As inflation in the UK hits a 40 year high of 9%, there are few who have not felt the impact on their family budgets and standard of living. The Consumer Price Index is expected to continue rising to above 10% by October 2022, resulting in a further squeeze on household budgets. For those who have had a recent divorce, it may lead them to wonder whether they can re-open the financial settlement to make greater allowance for this unexpected increase in the cost of living.
This is a very common concern, particularly now when finances are being stretched for all sorts of reasons that could not have been predicted a few years ago. It is important to be aware though, that certainty of settlement is such an important principle in law that the Court is required by statute to consider if a ‘Clean Break’ is achievable in all cases and the routes to appeal are narrow and reserved for cases where there has been a significant mistake, material non-disclosure of assets or an event occurring which is ‘both unforeseen and unforeseeable’ and undermines the basis of the settlement.
This final option might initially seem helpful, as indeed, an increase in inflation aggravated by events such as a global pandemic and the Russian invasion of Ukraine could not have been foreseen. However, the case that established this principle was quite different. In the tragic case of Barder v Barder [1988] AC20, the family home was transferred to Mrs Barder so that she could live there with the children. Just weeks later, she killed both children and took her own life. This was decided to be unforeseeable, and the Court set aside the financial order so that Mr Barder would benefit.
It is notoriously difficult to succeed with what is now known as a Barder application. A useful comparison to the current circumstances is the financial crash that took place in 2008. This prompted a series of applications to set aside the previous financial order, none of which were successful, (see for example, Myerson v Myerson (No 2) [2009] EWCA Civ 282). The crash was deemed to be a natural and therefore foreseeable fluctuation, however dramatic. The Covid-19 crisis, war in Ukraine and associated inflation hikes are likely to affect household finances in a much more significant way than the 2008 financial crisis but arguably they could be foreseeable in the same way. Establishing a Barder event is fact specific, and it would need to be an exceptional set of facts for a particular family to have a chance of success. I would be extremely doubtful that increased inflation alone, however unforeseen, would be deemed unforeseeable and, therefore, a reason to revisit a final financial settlement.
If there are minor children, the Child Maintenance Service decides how much maintenance should be paid for them and this can be reviewed regularly during their childhood. The level of payment however is calculated using a rudimentary calculation based on the payer’s income. It does not consider any change in the costs of outgoings.

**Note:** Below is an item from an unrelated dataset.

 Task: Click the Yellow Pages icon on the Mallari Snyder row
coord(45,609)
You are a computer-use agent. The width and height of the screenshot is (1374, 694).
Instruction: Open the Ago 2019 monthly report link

There is, however, a potential route to vary current financial orders that are in place. If there is an ongoing maintenance order, so that regular monthly payments are made, the recipient’s income claims are still open. Most maintenance orders will include an annual review which might be linked to the RPI or CPI index, so it is important to look at the wording of the original order. If there is no such provision included, the first step is to open a discussion to see whether there can be a variation to the payments made by agreement. If an agreement cannot be reached directly or conversations are difficult, family mediation or arbitration on this specific issue are good options to consider.
If all else fails, it is possible to apply to the Court for a variation in the level of maintenance payments. This would trigger a full disclosure of financial circumstances so that an assessment could be made as to the affordability for the payer of an increase versus the needs of the recipient before a decision would be made. Before an application is filed it is always important to consider the likelihood of success and a receiving party would be wise to consider whether there is an alternative way to increase their income from their own sources, as well as the affordability of an increase for the payer. Could they have paid more but you agreed a lower amount? Have earnings increased? Have outgoings decreased – perhaps due to living with a new partner? If it is affordable for them and essential for you, the payments should rise.
If there is an ongoing maintenance order in place it is certainly worth revisiting to see if a variation is appropriate. Otherwise, there is very limited scope to alter payment of lump sums or transfer of assets and if you do think you have one of the rare cases where a Barder event might apply, you must act fast. For an application to have a chance of success, it must be issued within months of the original divorce order.